(Exercise) When you reach the line below that has "Click the Parental Controls row label", start returning lines exactly, and stop after the line that has "Viewport: 1024px width, 574px height."; skip the pictures.

(Dataset content)
━━━━━━━━

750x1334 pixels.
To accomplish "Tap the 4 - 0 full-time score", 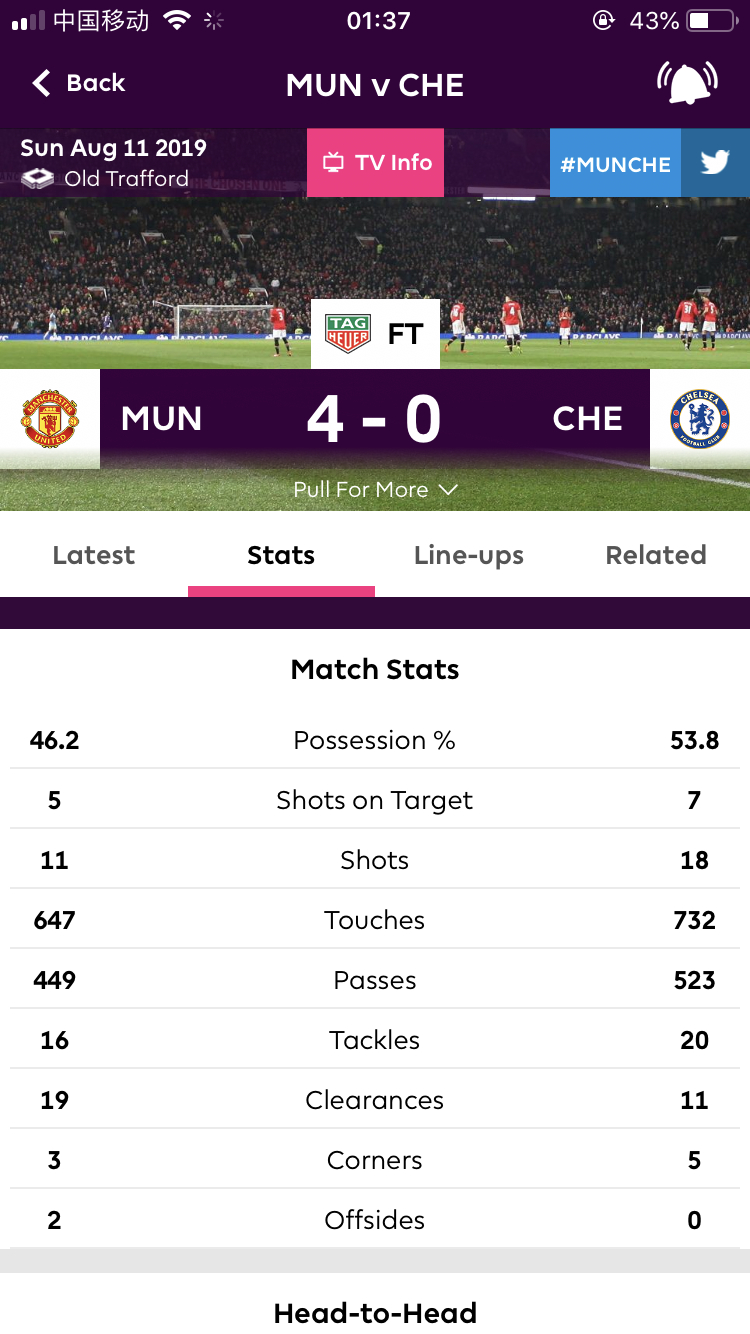I will click(x=374, y=420).
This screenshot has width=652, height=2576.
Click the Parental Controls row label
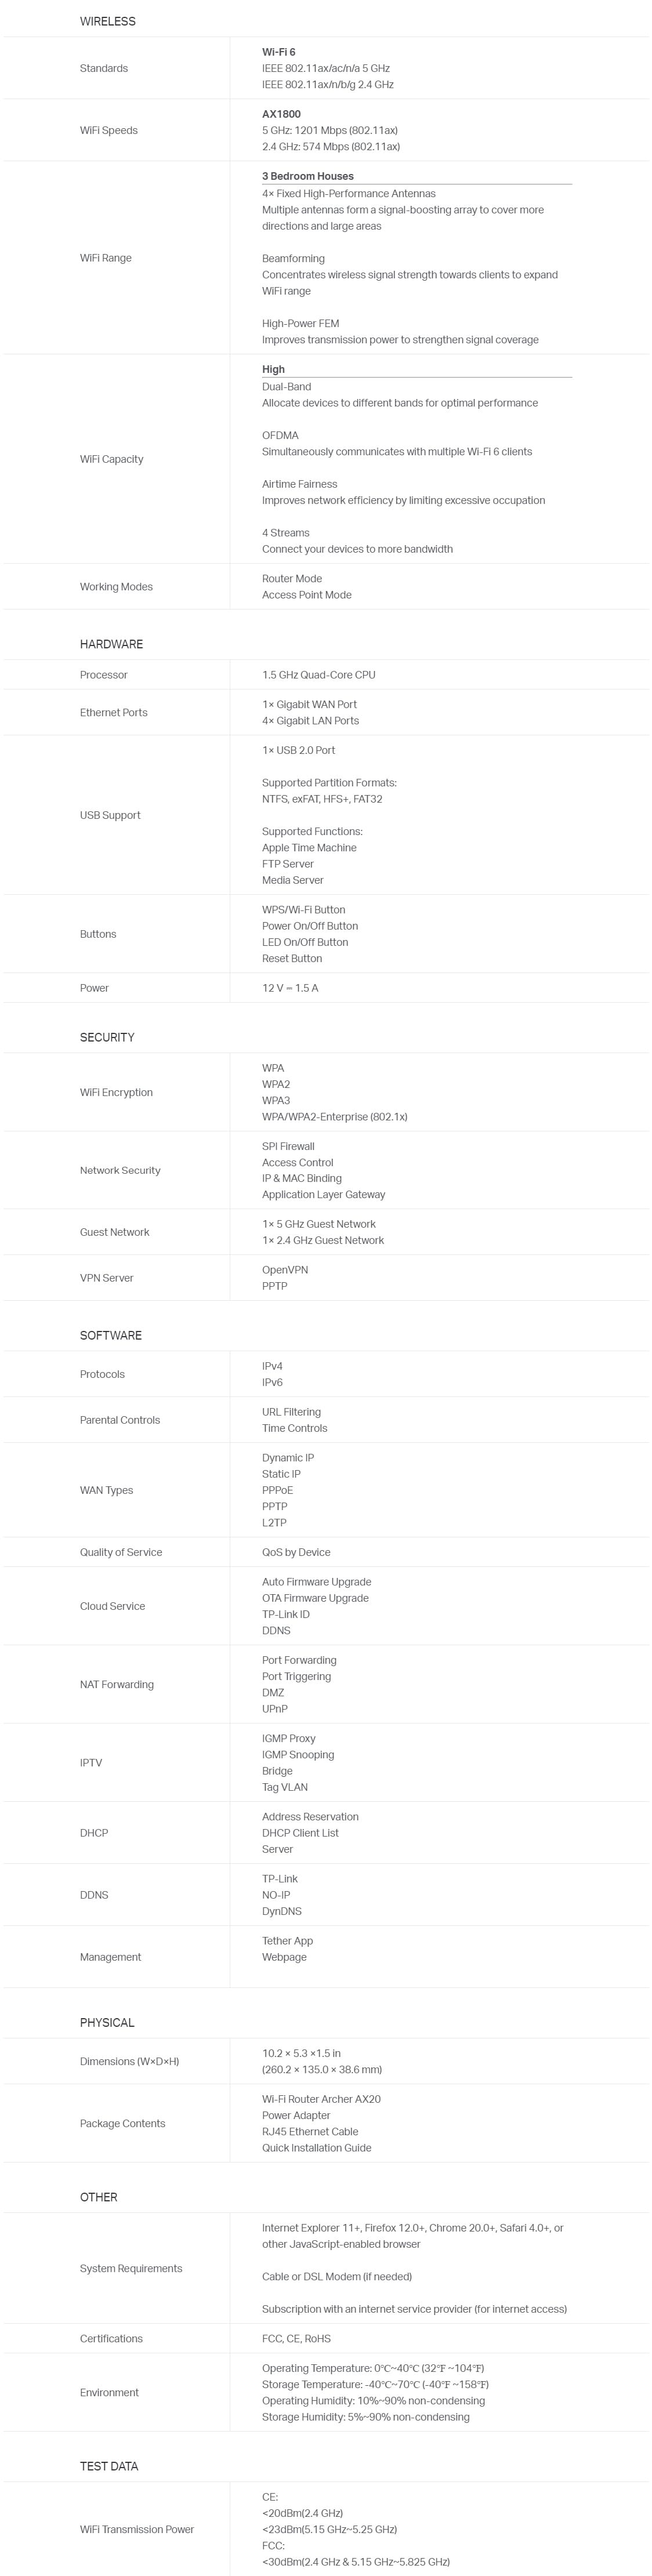(x=120, y=1420)
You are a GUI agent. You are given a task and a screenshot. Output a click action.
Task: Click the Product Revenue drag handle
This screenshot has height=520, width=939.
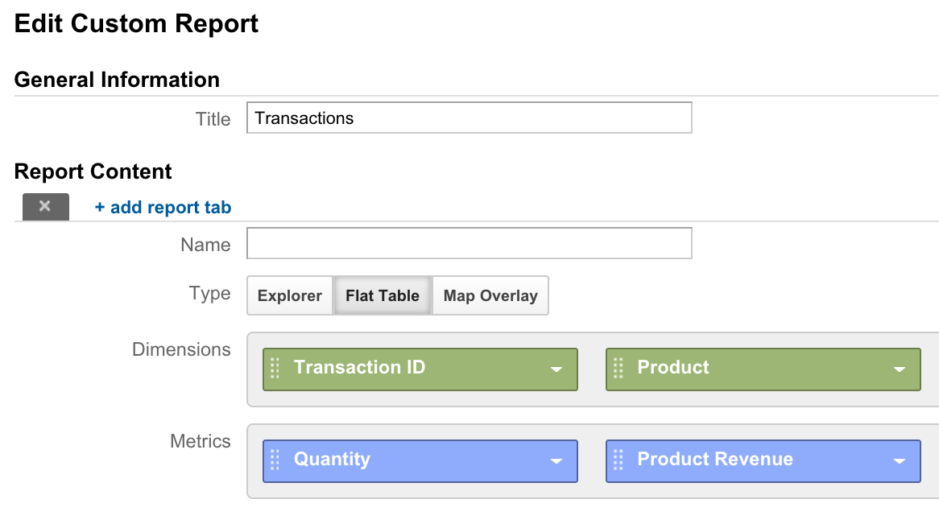pyautogui.click(x=618, y=460)
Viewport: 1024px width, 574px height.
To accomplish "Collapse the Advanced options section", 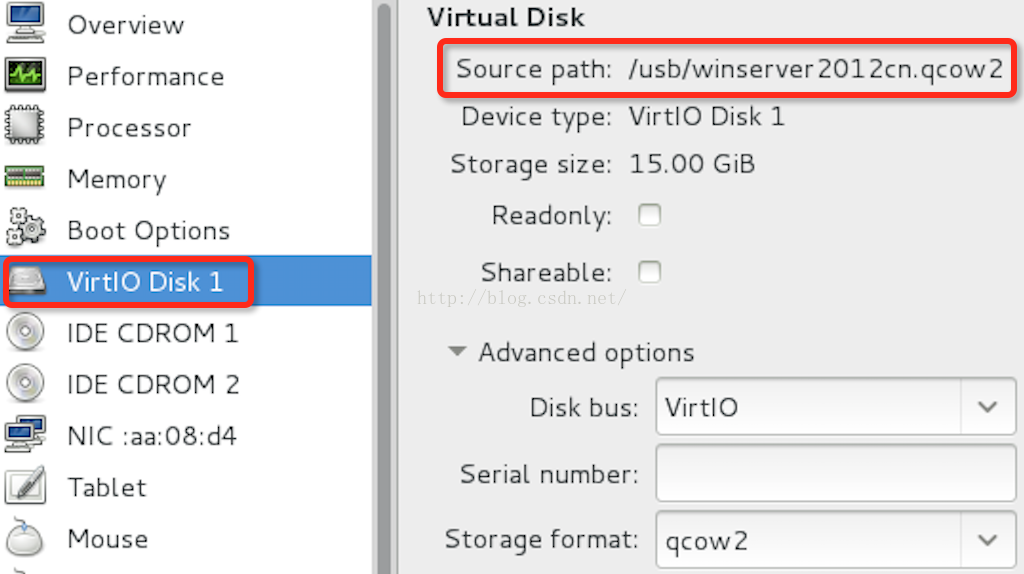I will point(458,351).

━━━━━━━━

(Response area)
Click the Parental Controls row label
(x=120, y=1420)
You are a GUI agent. You are given a task and a screenshot. Output a click action.
Task: Click the Product Revenue drag handle
This screenshot has height=520, width=939.
pyautogui.click(x=618, y=460)
Viewport: 1024px width, 574px height.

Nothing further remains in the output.